= Rhododendron Wood =

British garden of historical importance

Rhododendron wood is a garden on the southern slopes of Leith Hill in Surrey, England. It is of historic and horticultural significance, noted for its collection of rare rhododendrons and redwood trees

==History==
Rhododendron Wood was planted in the mid 19th century by an English gardener Caroline Wedgwood. When her husband Josiah Wedgwood III retired from the family pottery business, he bought Leith Hill Place, a 17th-century country house in Surrey. In 1847 the family - Josiah, Caroline and three young daughters - moved from Staffordshire to their new estate in the Surrey Hills.

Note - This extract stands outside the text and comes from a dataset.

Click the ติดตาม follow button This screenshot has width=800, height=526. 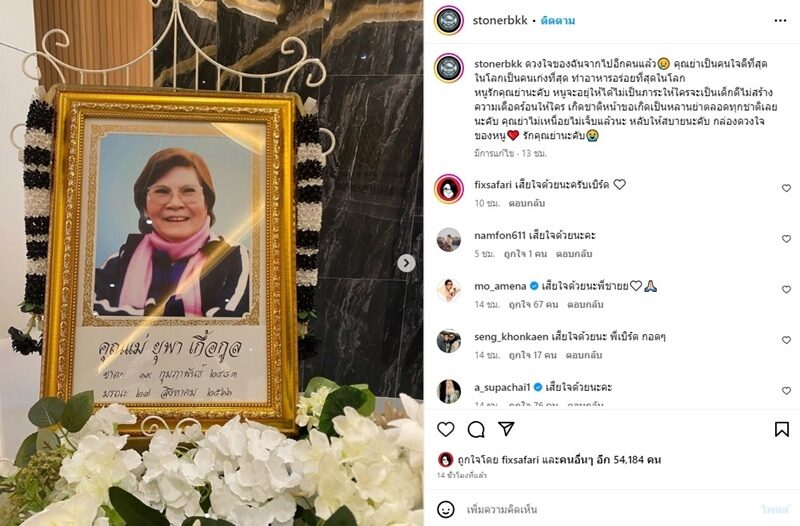click(558, 21)
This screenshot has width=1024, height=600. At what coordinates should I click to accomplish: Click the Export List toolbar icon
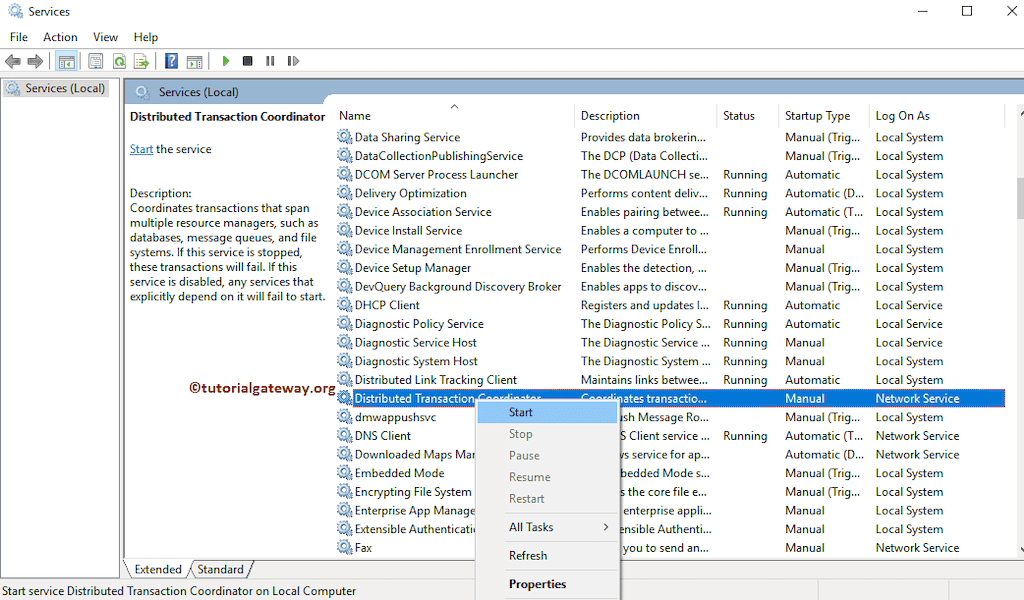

Caroline transformed two fields and a hedgerow next to the house into a formal park. She planted the area up with giant sequoias, azaleas and rhododendrons - exotic shade loving shrubs with glossy leaves and sweet scented flowers. Many of the rhododendron specimens came from Asia, possibly via Sir Joseph Dalton Hooker - the director of Kew Gardens and a good friend of Caroline's younger brother Charles Darwin.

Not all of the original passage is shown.